Rodrigues diz que a secretaria da Saúde passou um ano estudando a variante antiga. Com a chegada da nova, novos estudos e adaptações precisarão ser feitas para manter a rede funcionando e atendendo a todas as demandas, seja de coronavírus ou não.
“Algumas coisas já sabemos, que precisa de melhora no diagnóstico e no tempo resposta. Agora estamos estudando os casos de Manaus, São Paulo e Chapecó para analisar o que fizeram e nos direcionar. O meu esforço é manter toda a rede funcionando. Queremos ampliar os pontos de atendimento e intubamento da população”, disse.
Na semana passada, o pronto atendimento Leste foi adaptado como hospital de campanha. Nesta sexta-feira, o UPA Sul também passou a funcionar como hospital de campanha. Além disso, quatro unidades básicas (Aventureiro, Costa e Silva, Pirabeiraba e João Costa) passarão a atender, 24 horas, as demais demandas.

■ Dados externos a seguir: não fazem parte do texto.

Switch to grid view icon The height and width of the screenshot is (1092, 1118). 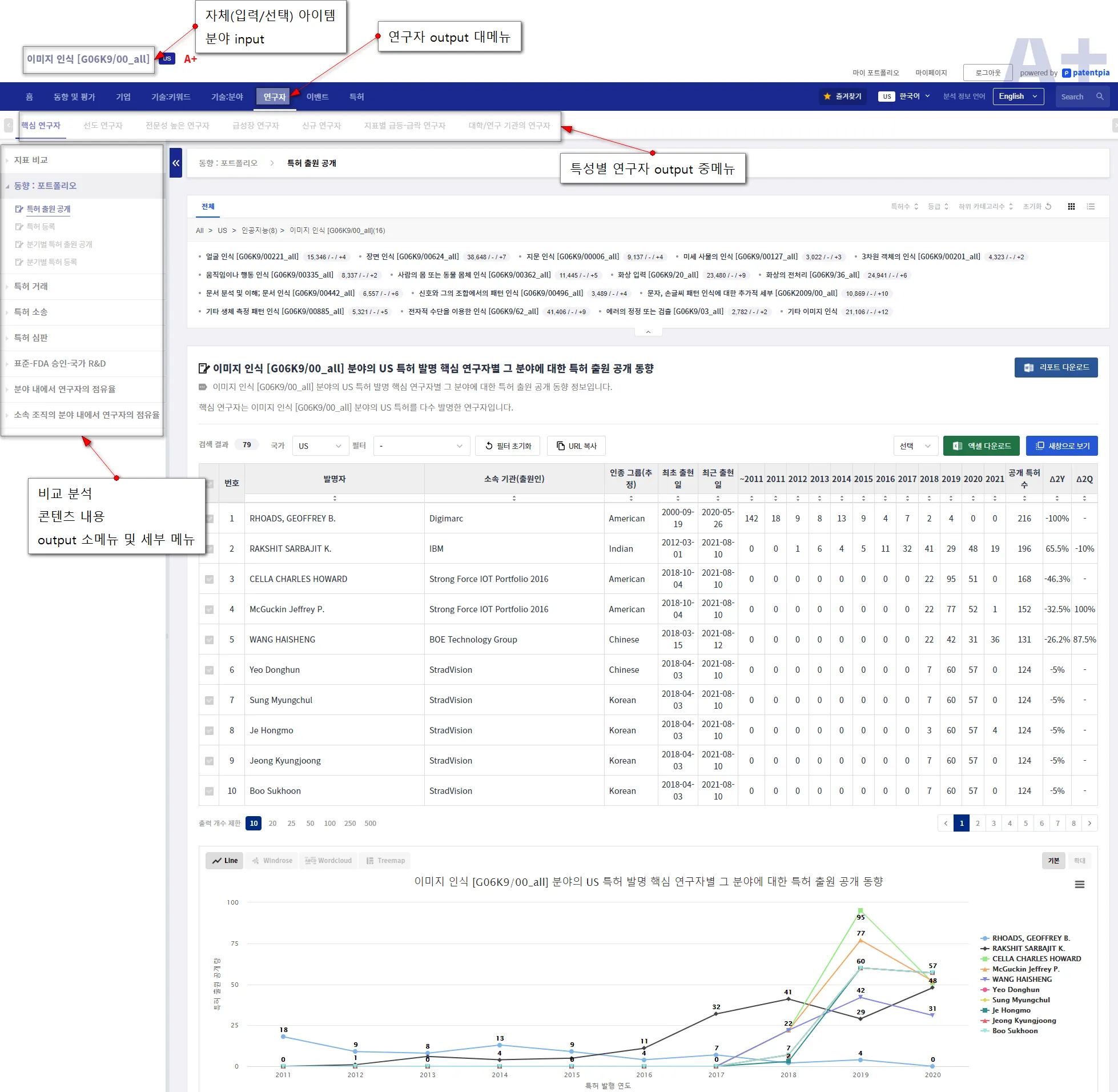pos(1071,207)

Além de ampliar a rede, a Prefeitura de Joinville anunciou novas medidas restritivas na segunda-feira, 10, com toque de recolher. O governo do estado também mudou regras com endurecimento aos fins de semana. O objetivo é diminuir a taxa de contaminação e conter a pandemia enquanto se busca avançar na imunização. As vacinas são vistas como a esperança de que o pesadelo da Covid-19 vire coisa do passado.